DATASET CONTENT:
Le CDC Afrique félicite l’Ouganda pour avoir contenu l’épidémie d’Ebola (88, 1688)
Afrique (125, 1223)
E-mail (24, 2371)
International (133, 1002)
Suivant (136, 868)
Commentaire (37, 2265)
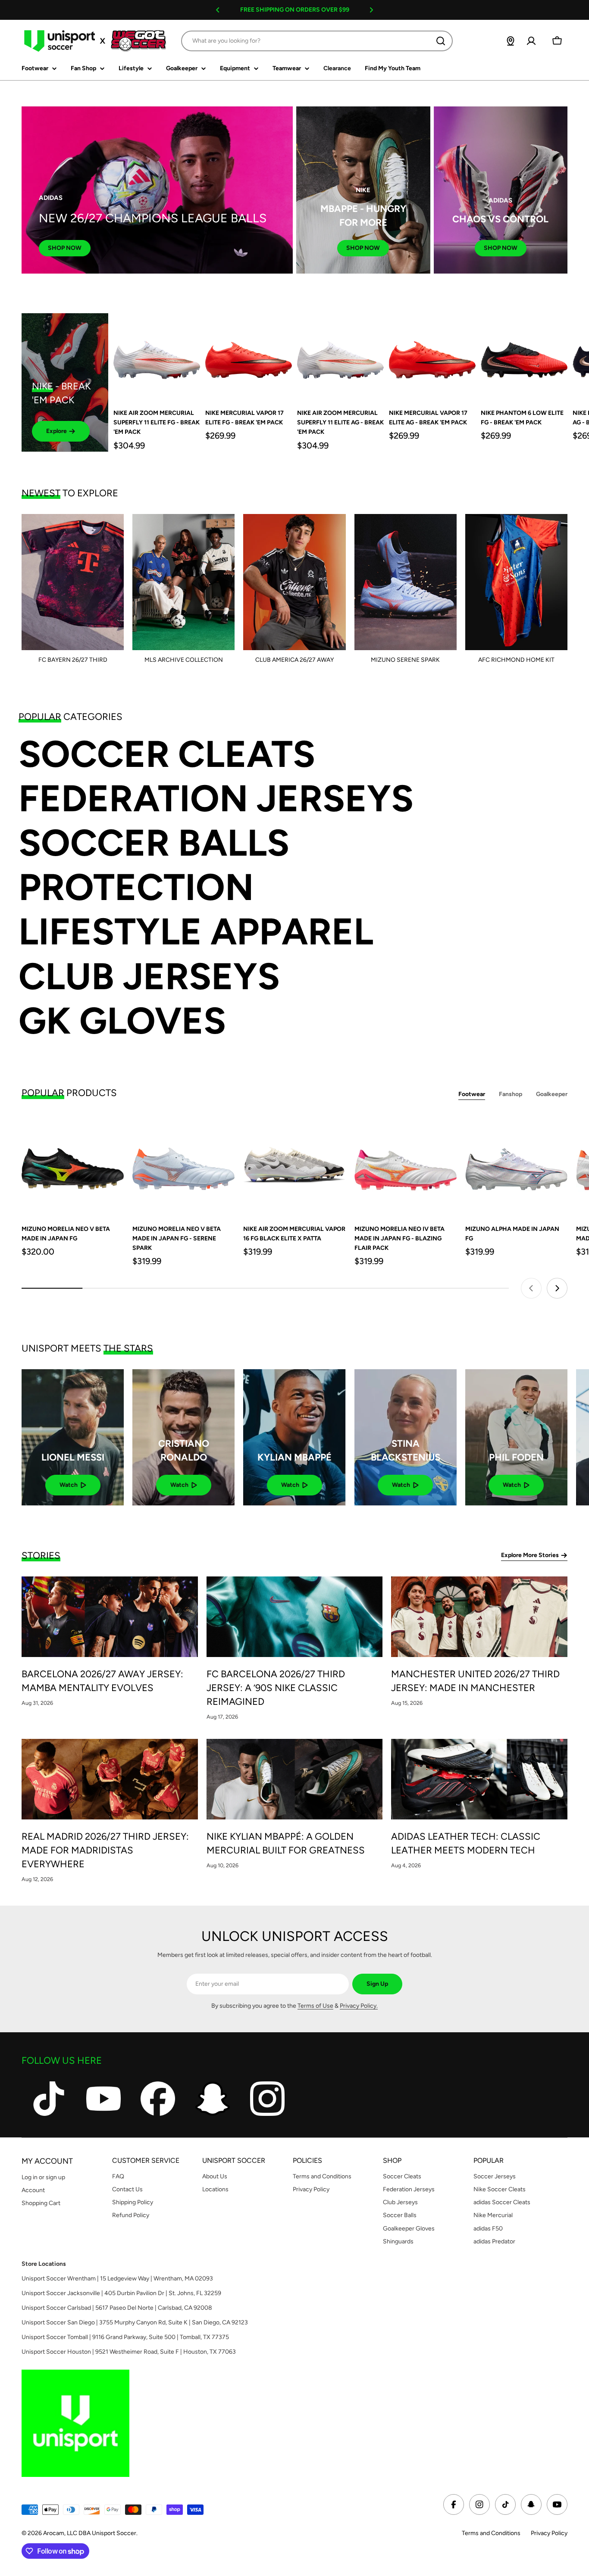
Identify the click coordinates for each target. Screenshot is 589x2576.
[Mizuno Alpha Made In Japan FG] (516, 1165)
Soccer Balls (154, 843)
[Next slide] (557, 1288)
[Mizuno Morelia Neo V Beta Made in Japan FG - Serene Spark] (183, 1165)
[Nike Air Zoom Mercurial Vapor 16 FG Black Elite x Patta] (294, 1165)
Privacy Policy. (359, 2005)
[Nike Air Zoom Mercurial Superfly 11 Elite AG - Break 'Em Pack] (340, 356)
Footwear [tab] (471, 1094)
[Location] (510, 41)
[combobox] (317, 41)
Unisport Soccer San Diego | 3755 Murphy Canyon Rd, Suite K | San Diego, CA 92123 (135, 2322)
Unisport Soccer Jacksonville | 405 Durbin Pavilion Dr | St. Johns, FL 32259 (121, 2293)
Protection (136, 887)
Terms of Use (315, 2005)
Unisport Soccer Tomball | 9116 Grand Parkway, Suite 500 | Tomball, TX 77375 (125, 2337)
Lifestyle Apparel (196, 932)
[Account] (531, 41)
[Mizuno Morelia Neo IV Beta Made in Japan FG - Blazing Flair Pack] (405, 1165)
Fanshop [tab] (510, 1094)
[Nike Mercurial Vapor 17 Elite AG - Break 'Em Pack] (432, 356)
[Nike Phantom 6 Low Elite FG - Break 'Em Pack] (524, 356)
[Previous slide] (531, 1288)
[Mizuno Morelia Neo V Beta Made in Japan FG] (73, 1165)
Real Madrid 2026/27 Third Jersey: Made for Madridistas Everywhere (105, 1850)
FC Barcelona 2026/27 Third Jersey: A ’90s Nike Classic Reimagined (276, 1687)
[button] (218, 10)
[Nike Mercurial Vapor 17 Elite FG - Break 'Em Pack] (248, 356)
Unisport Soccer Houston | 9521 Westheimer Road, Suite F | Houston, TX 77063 (129, 2351)
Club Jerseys (149, 976)
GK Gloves (122, 1021)
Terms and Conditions (491, 2533)
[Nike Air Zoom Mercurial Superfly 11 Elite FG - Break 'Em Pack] (156, 356)
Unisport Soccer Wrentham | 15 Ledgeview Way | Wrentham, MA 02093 (117, 2278)
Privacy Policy (549, 2533)
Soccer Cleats (167, 754)
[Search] (440, 41)
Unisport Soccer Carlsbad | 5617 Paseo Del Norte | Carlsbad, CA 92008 (117, 2307)
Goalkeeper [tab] (551, 1094)
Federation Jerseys (216, 798)
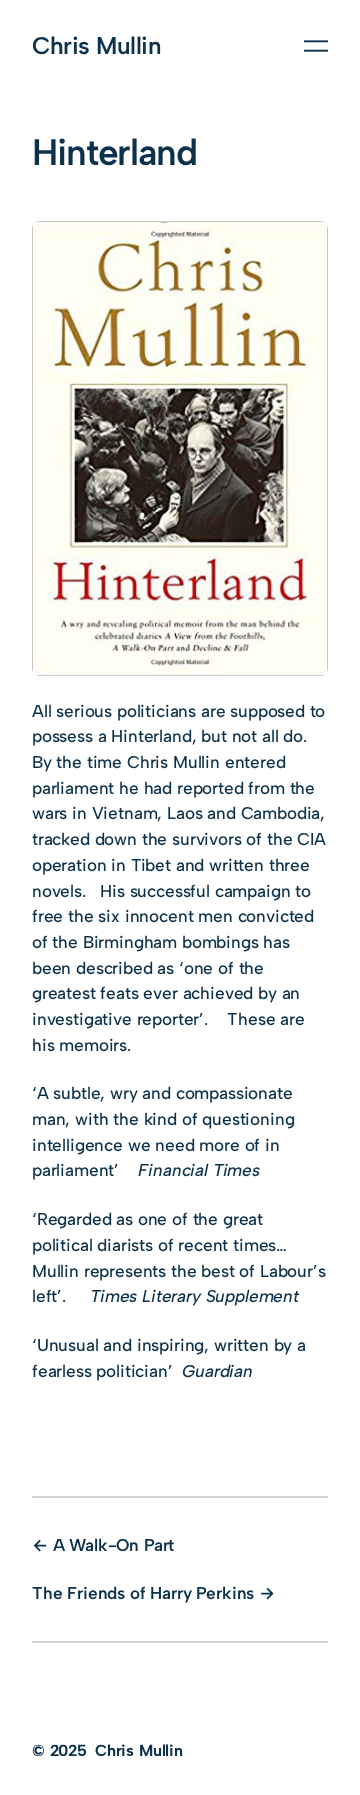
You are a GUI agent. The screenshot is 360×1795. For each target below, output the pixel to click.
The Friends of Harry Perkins (143, 1593)
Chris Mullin (96, 45)
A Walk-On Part (113, 1545)
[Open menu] (316, 46)
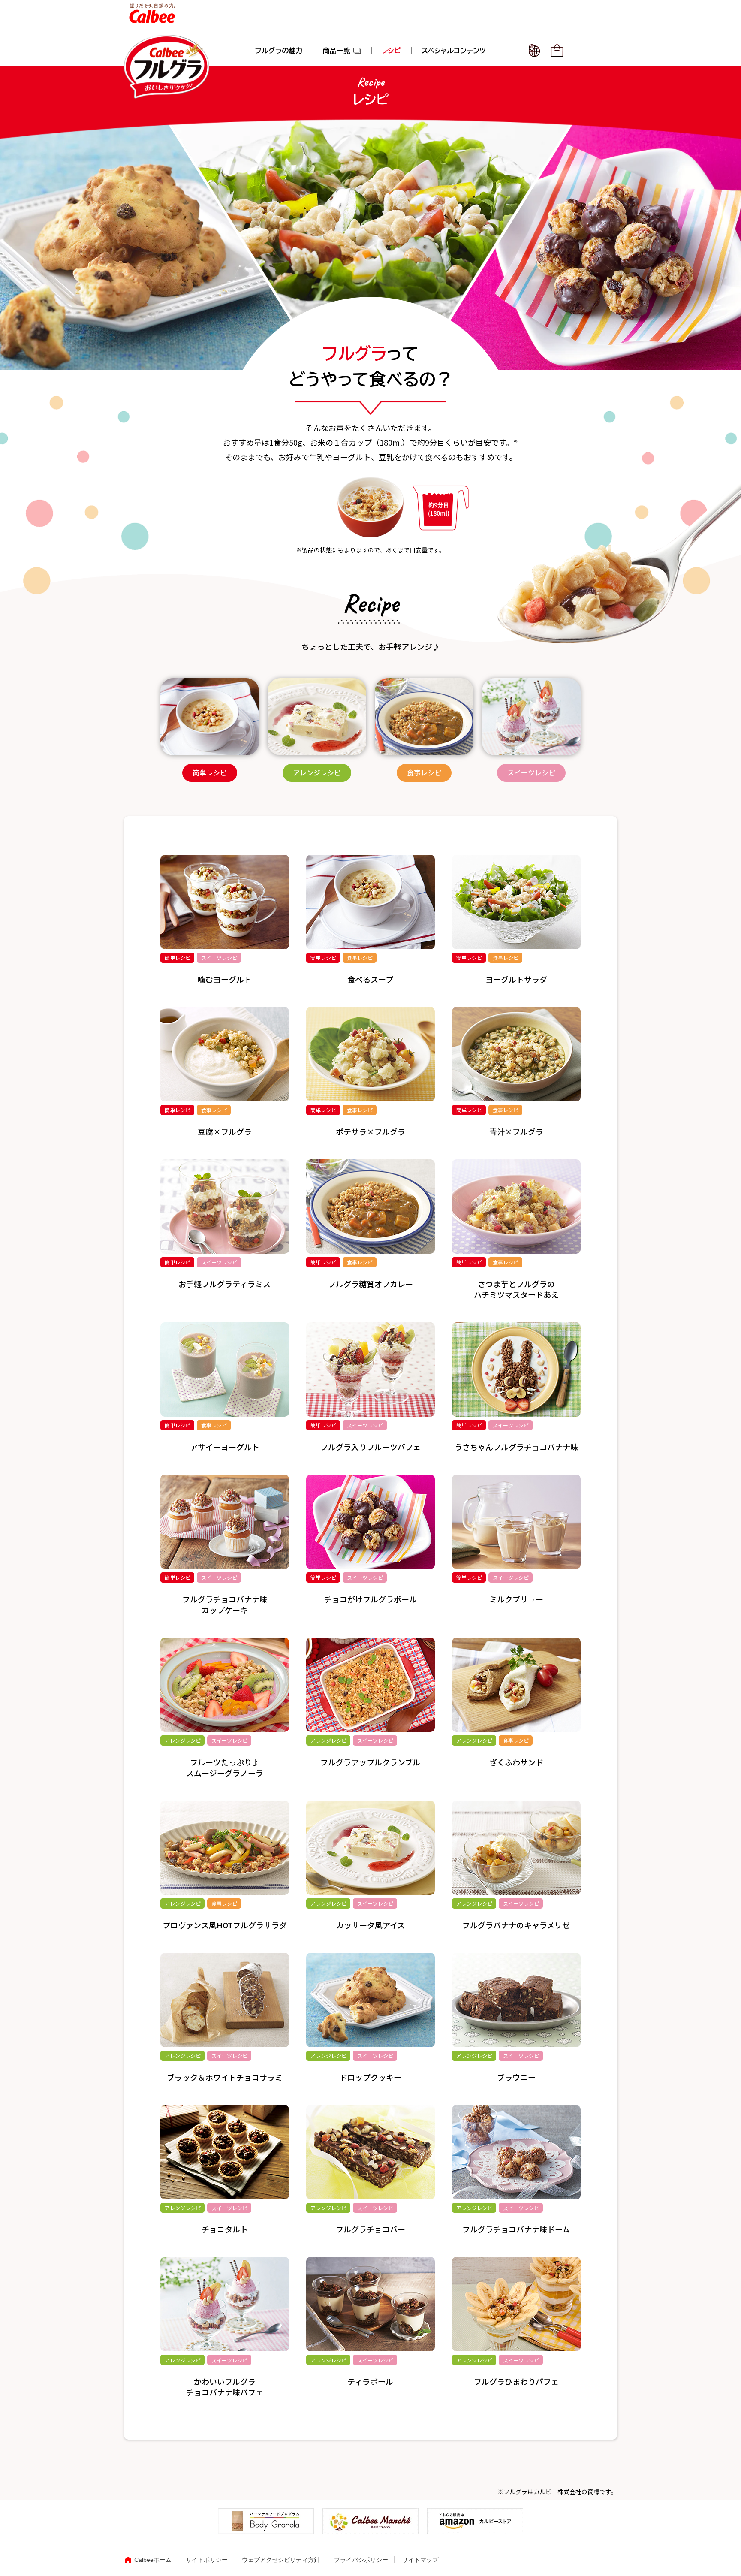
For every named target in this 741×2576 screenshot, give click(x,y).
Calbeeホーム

WHAT THE TASK ASKS:
Stop at the line containing "Terms of Use (315, 2005)" and include it. Everything from the first line of the material up to there is to be repeated exactly, leaving out pictures.

ANSWER TO THIS PROBLEM:
Le CDC Afrique félicite l’Ouganda pour avoir contenu l’épidémie d’Ebola (88, 1688)
Afrique (125, 1223)
E-mail (24, 2371)
International (133, 1002)
Suivant (136, 868)
Commentaire (37, 2265)
Identify the click coordinates for each target. Screenshot is 589x2576.
[Mizuno Alpha Made In Japan FG] (516, 1165)
Soccer Balls (154, 843)
[Next slide] (557, 1288)
[Mizuno Morelia Neo V Beta Made in Japan FG - Serene Spark] (183, 1165)
[Nike Air Zoom Mercurial Vapor 16 FG Black Elite x Patta] (294, 1165)
Privacy Policy. (359, 2005)
[Nike Air Zoom Mercurial Superfly 11 Elite AG - Break 'Em Pack] (340, 356)
Footwear [tab] (471, 1094)
[Location] (510, 41)
[combobox] (317, 41)
Unisport Soccer San Diego | 3755 Murphy Canyon Rd, Suite K | San Diego, CA 92123 (135, 2322)
Unisport Soccer Jacksonville | 405 Durbin Pavilion Dr | St. Johns, FL 32259 (121, 2293)
Protection (136, 887)
Terms of Use (315, 2005)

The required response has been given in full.